OBJECTIVE A. Repeat the stretch of the inventions clause from "Included herein as" through "property of the Company." word for word.

PAGE EXTRACT.
* begin *
Included herein as if developed during the employment period is any specialized
equipment and software developed for use in the business of the Company. All of
Executive’s right, title and interest in, to, and under all such Inventions,
licenses, and right to grant licenses shall be the sole property of the Company.
Any such Inventions disclosed to anyone by Executive within one (1) year after
the termination of employment for any cause whatsoever shall be deemed to have
been made or conceived by Executive during the Term. As to all such Inventions,
Executive will, upon request of the Company execute all documents which the
Company deems necessary or proper to enable it to establish title to such
Inventions or other rights, and to enable it to file and prosecute applications
for letters patent of the United States and any foreign country; and do all
things (including the giving of evidence in suits and other proceedings) which
the Company deems necessary or proper to obtain, maintain, or assert patents for
any and all such Inventions or to assert its rights in any Inventions not
patented.
* end *
OBJECTIVE B. Reproduce the entries word for word, from the line containing "Web Hosting Provided" through the last entry, and leave the pictures out.

Interface element entries.
* begin *
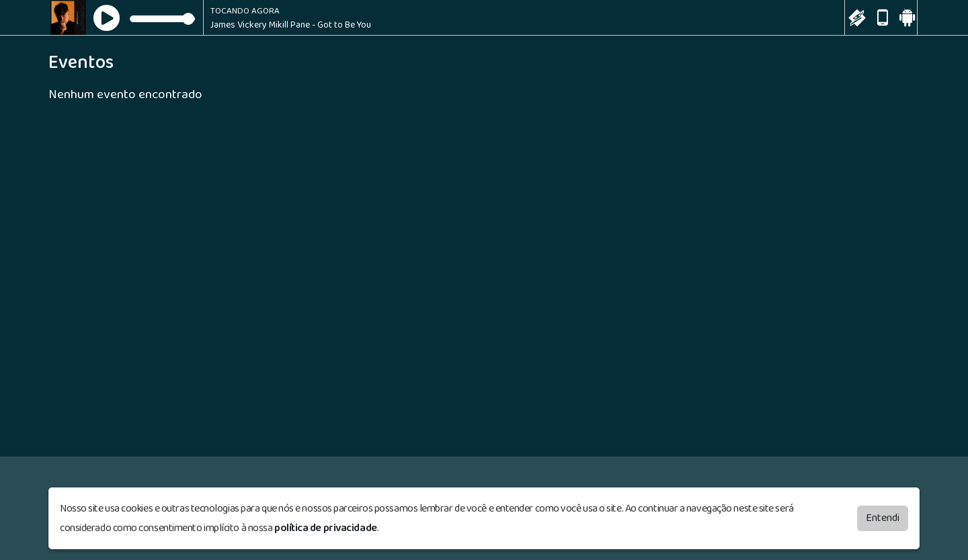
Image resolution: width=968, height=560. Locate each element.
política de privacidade (325, 527)
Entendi (883, 517)
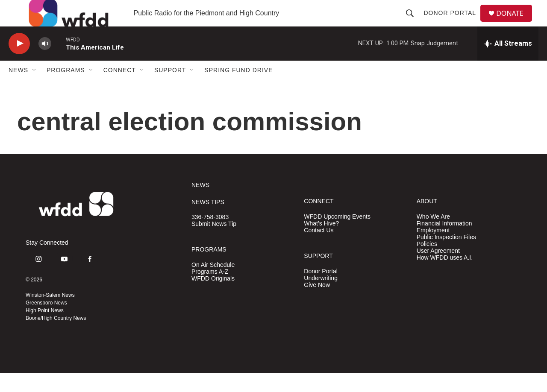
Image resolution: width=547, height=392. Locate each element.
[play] (19, 62)
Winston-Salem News (50, 314)
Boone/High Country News (56, 337)
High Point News (44, 329)
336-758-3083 (210, 236)
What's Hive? (321, 242)
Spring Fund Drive (238, 89)
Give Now (317, 303)
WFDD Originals (213, 297)
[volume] (45, 62)
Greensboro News (46, 322)
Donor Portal (453, 22)
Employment (433, 249)
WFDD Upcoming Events (337, 235)
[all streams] (508, 62)
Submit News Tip (214, 243)
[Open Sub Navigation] (35, 89)
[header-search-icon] (413, 22)
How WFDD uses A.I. (444, 276)
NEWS (200, 203)
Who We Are (433, 235)
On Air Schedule (213, 283)
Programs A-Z (210, 290)
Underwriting (321, 296)
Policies (427, 262)
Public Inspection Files (446, 255)
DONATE (515, 22)
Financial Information (444, 242)
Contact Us (318, 249)
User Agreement (438, 269)
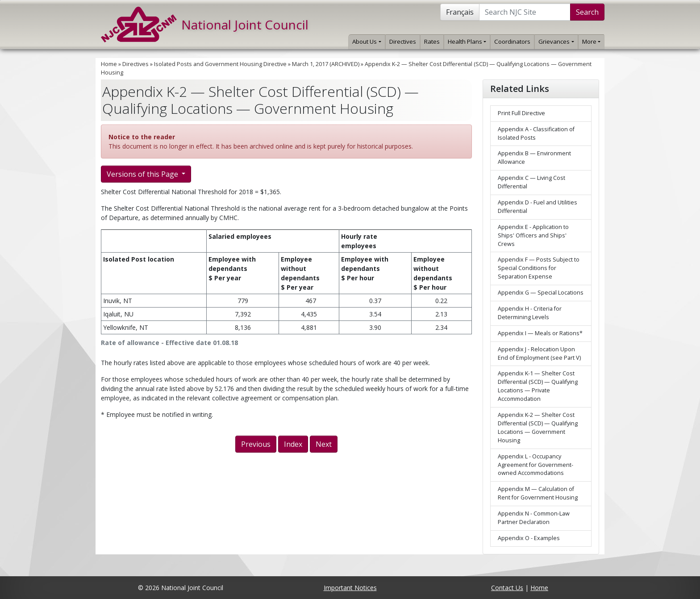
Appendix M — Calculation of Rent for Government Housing (538, 493)
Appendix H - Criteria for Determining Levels (529, 313)
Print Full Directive (521, 113)
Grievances (556, 42)
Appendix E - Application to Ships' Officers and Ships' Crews (533, 235)
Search (587, 12)
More (591, 42)
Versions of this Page (143, 174)
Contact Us (507, 587)
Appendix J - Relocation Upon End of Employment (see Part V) (539, 354)
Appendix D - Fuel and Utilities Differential (538, 207)
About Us (367, 42)
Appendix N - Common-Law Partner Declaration (533, 518)
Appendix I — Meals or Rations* (540, 333)
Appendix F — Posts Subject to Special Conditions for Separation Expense (538, 268)
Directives (403, 42)
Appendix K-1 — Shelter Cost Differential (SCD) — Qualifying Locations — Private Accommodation (538, 386)
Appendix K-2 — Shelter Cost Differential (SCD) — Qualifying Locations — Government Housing (538, 428)
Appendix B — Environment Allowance (534, 158)
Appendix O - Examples (529, 538)
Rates (432, 42)
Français (460, 12)
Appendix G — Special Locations (541, 292)
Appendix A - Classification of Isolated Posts (536, 133)
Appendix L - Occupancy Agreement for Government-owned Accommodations (535, 465)
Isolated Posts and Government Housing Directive (220, 64)
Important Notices (350, 587)
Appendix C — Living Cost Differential (531, 182)
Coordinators (512, 42)
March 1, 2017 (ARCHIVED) (325, 64)
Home (109, 64)
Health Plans (467, 42)
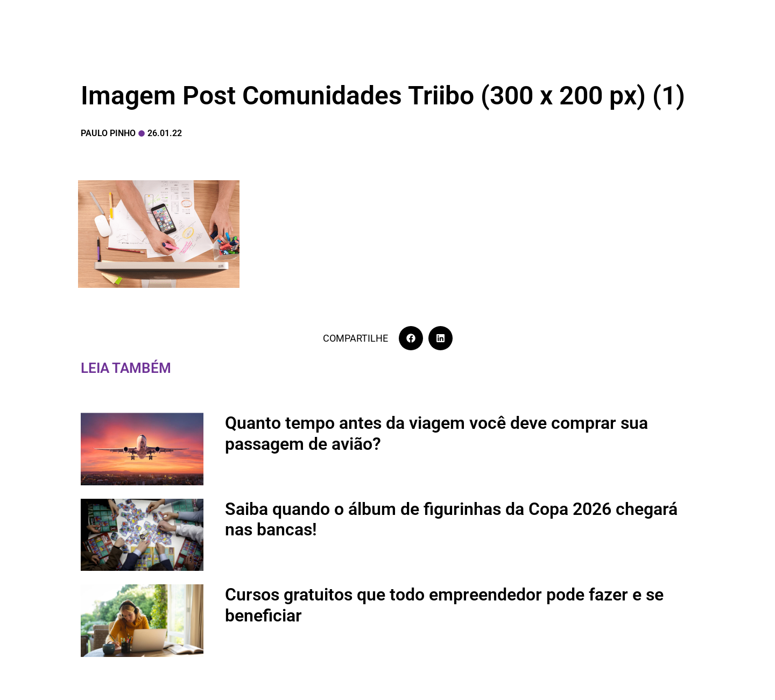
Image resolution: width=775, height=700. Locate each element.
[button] (411, 338)
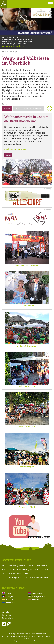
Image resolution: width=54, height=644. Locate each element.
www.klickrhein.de (34, 641)
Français (9, 596)
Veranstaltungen (10, 51)
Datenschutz (7, 618)
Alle (17, 108)
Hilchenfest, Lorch (27, 386)
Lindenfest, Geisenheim (27, 346)
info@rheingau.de (19, 641)
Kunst (7, 108)
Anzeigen (49, 108)
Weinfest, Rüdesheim (27, 426)
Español (9, 599)
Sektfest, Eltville (27, 306)
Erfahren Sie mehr (13, 149)
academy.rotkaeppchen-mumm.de (17, 46)
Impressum (7, 615)
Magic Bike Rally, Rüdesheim (27, 265)
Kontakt (5, 612)
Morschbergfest (27, 467)
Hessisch (36, 599)
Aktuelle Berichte (17, 560)
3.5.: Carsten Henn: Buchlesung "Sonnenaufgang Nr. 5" (25, 570)
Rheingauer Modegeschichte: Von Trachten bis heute (25, 566)
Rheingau (4, 4)
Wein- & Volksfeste (33, 108)
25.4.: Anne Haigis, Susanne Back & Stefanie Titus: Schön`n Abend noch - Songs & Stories (27, 578)
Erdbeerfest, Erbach (27, 507)
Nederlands (37, 593)
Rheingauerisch (38, 596)
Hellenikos (10, 602)
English (9, 593)
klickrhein (6, 636)
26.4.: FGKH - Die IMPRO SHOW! (15, 574)
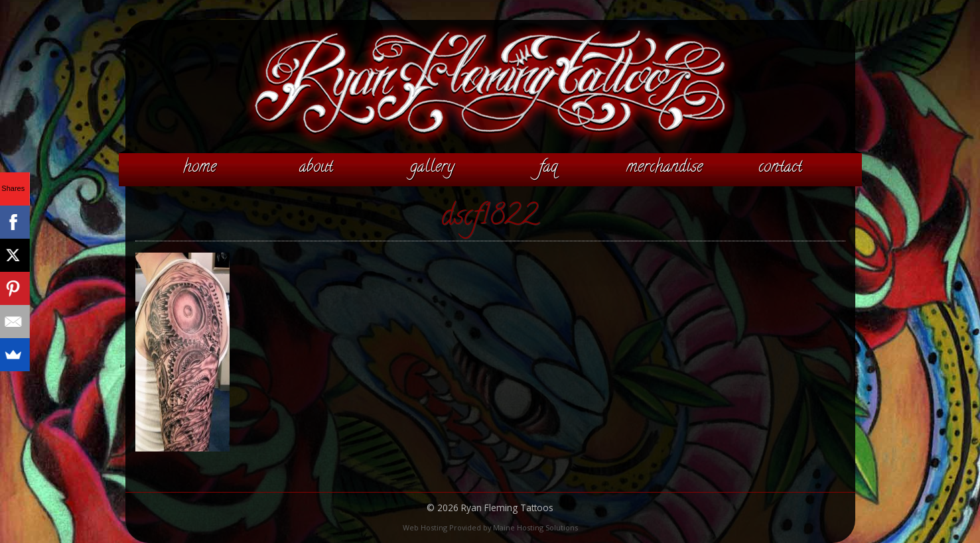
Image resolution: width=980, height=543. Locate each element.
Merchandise (664, 168)
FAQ (548, 168)
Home (200, 168)
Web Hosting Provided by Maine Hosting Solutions (490, 527)
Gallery (432, 168)
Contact (780, 168)
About (316, 168)
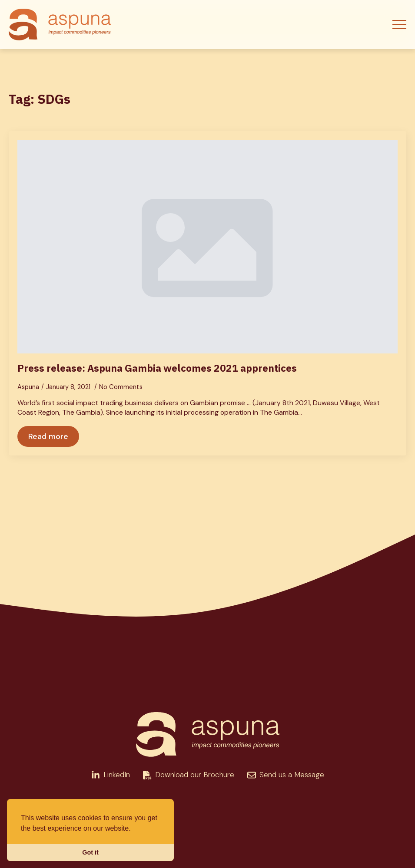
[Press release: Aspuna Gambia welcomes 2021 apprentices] (207, 247)
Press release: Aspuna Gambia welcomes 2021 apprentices (157, 368)
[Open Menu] (399, 25)
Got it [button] (90, 852)
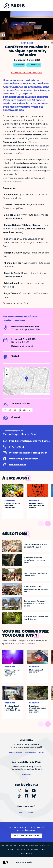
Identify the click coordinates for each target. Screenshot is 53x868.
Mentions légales (8, 845)
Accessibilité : (35, 845)
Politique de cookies (36, 849)
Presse (10, 849)
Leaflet (27, 394)
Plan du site (26, 854)
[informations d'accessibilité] (17, 410)
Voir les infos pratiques (26, 72)
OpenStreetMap (40, 394)
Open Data (21, 849)
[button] (26, 378)
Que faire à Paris (23, 862)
* end *
COMPLETE OUTPUT A.
Included herein as if developed during the employment period is any specialized
equipment and software developed for use in the business of the Company. All of
Executive’s right, title and interest in, to, and under all such Inventions,
licenses, and right to grant licenses shall be the sole property of the Company.

COMPLETE OUTPUT B.
Web Hosting Provided by Maine Hosting Solutions (490, 527)
Gallery (432, 168)
Contact (780, 168)
About (316, 168)
[Press release: Aspuna Gambia welcomes 2021 apprentices] (207, 247)
Press release: Aspuna Gambia welcomes 2021 apprentices (157, 368)
[Open Menu] (399, 25)
Got it [button] (90, 852)
Identify the click coordinates for each target. Screenshot is 53x868.
Mentions légales (8, 845)
Accessibilité : (35, 845)
Politique de cookies (36, 849)
Presse (10, 849)
Leaflet (27, 394)
Plan du site (26, 854)
[informations d'accessibilité] (17, 410)
Voir les infos pratiques (26, 72)
OpenStreetMap (40, 394)
Open Data (21, 849)
[button] (26, 378)
Que faire à Paris (23, 862)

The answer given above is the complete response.